What needs to be done: Exact copy, no pictures: reproduce the lines from the one that holds "This screenshot has height=400, width=640." through the end of the entries.

Provided information:
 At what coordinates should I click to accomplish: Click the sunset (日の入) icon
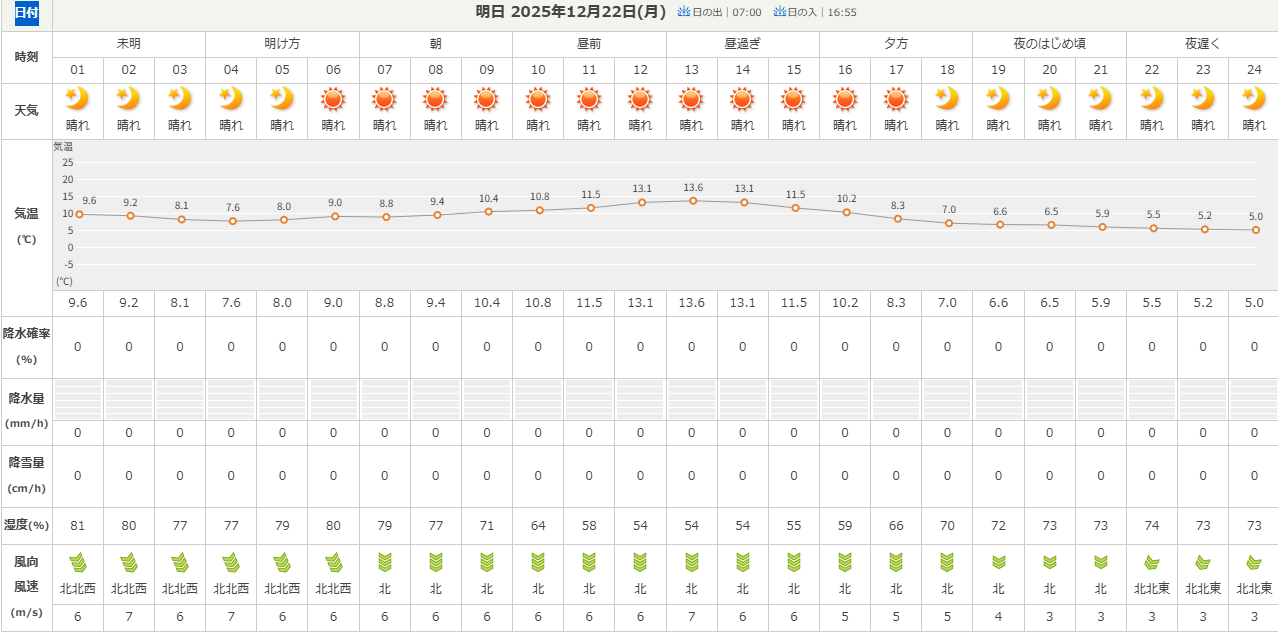point(779,13)
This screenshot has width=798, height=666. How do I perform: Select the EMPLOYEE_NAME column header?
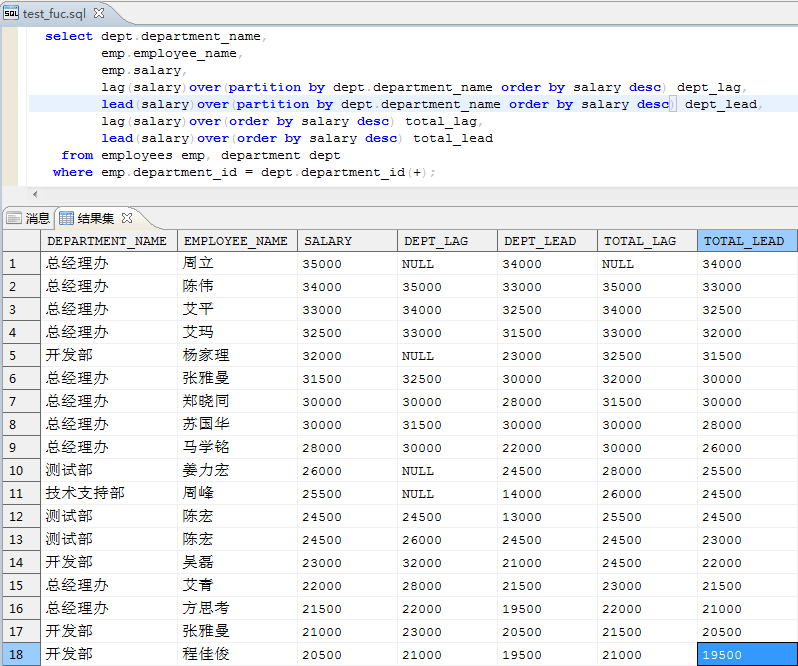tap(236, 241)
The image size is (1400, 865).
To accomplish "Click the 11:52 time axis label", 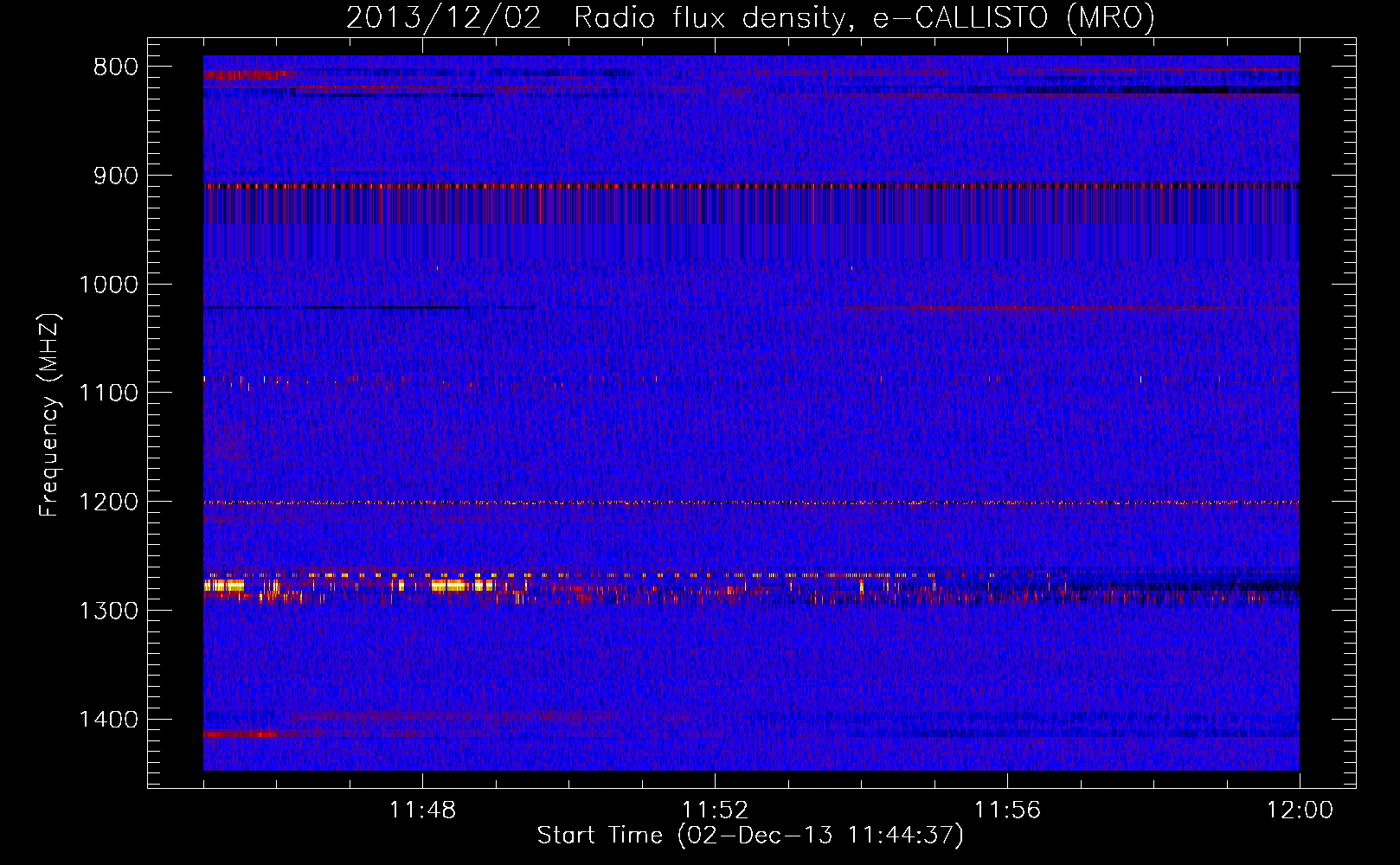I will (x=715, y=810).
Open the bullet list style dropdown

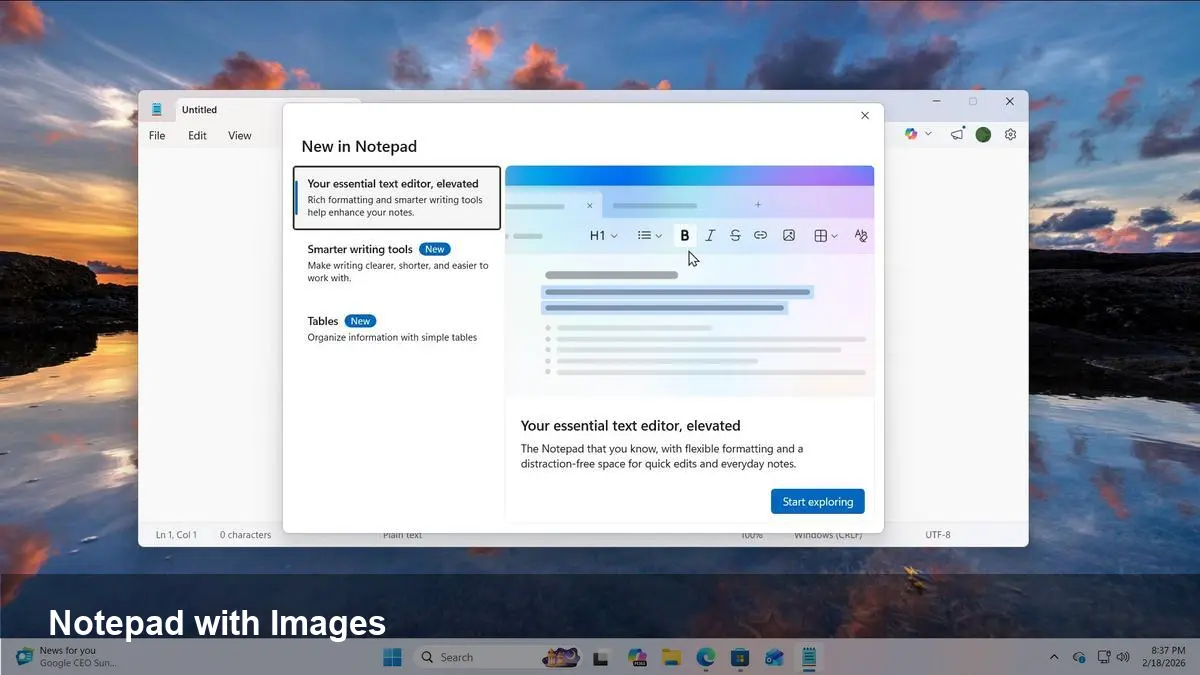point(648,235)
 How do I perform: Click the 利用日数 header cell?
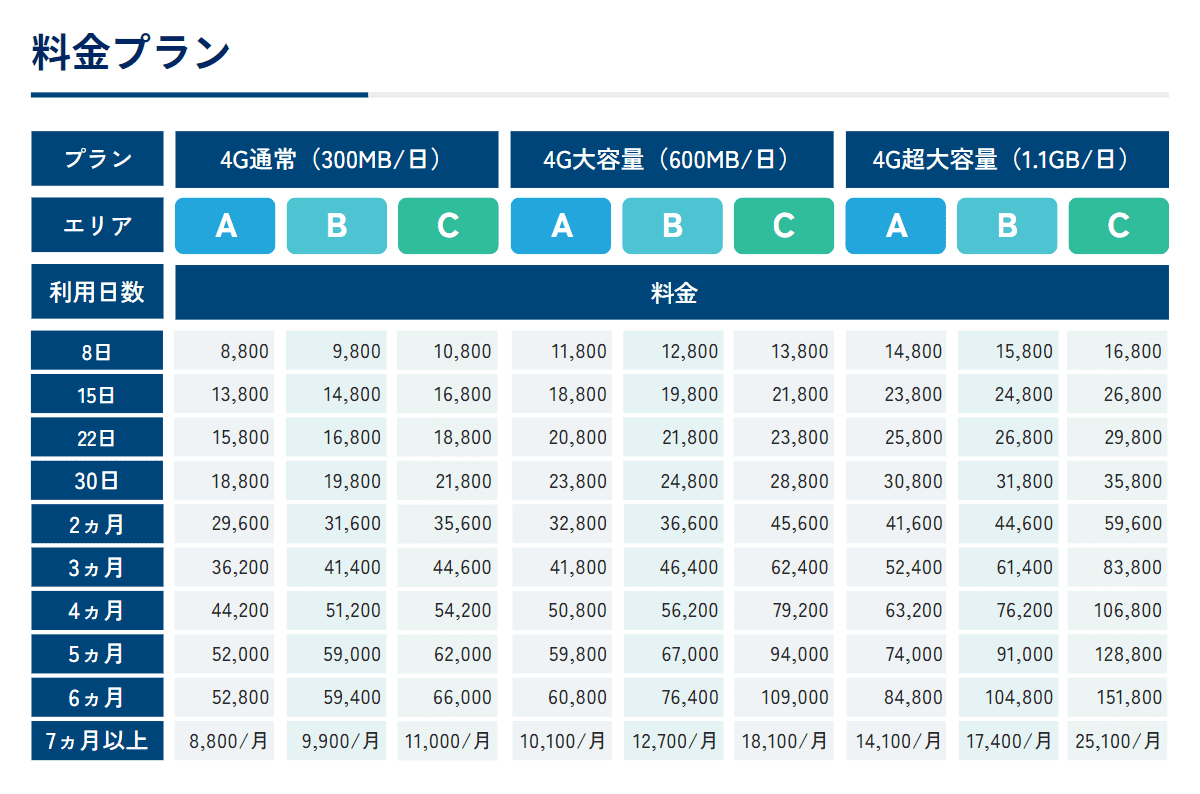coord(97,292)
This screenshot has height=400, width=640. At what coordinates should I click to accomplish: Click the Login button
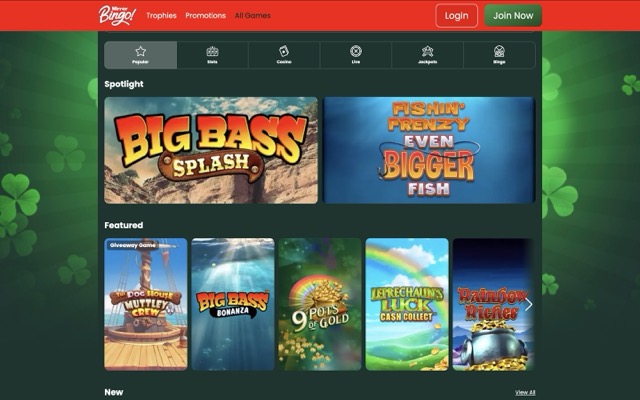(x=456, y=16)
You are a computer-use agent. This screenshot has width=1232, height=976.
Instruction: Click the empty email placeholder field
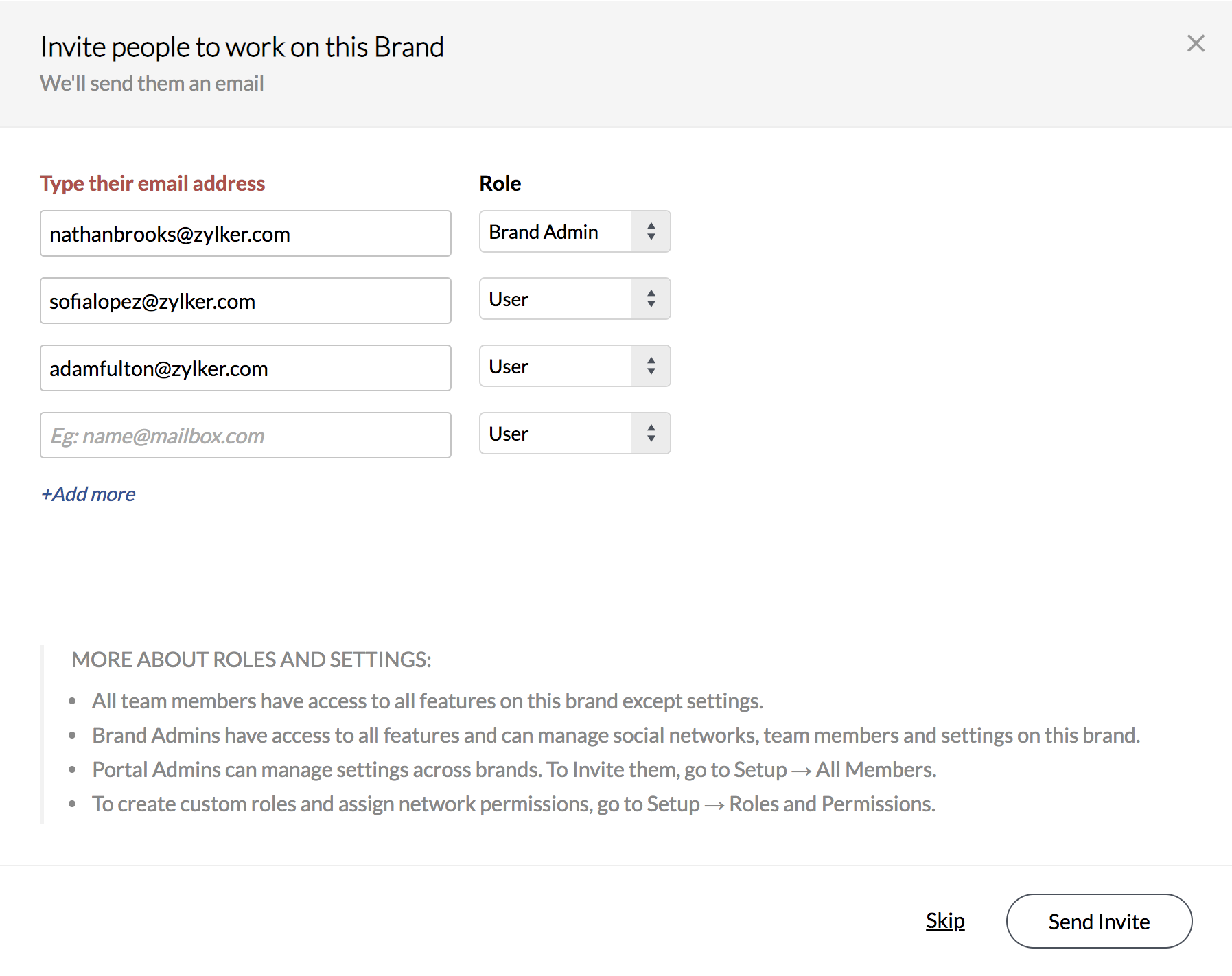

Output for this task:
This screenshot has height=400, width=640. At what coordinates should I click to accomplish: Click the Login button
(x=456, y=16)
You are a computer-use agent. This screenshot has width=1232, height=976.
Instruction: Click the empty email placeholder field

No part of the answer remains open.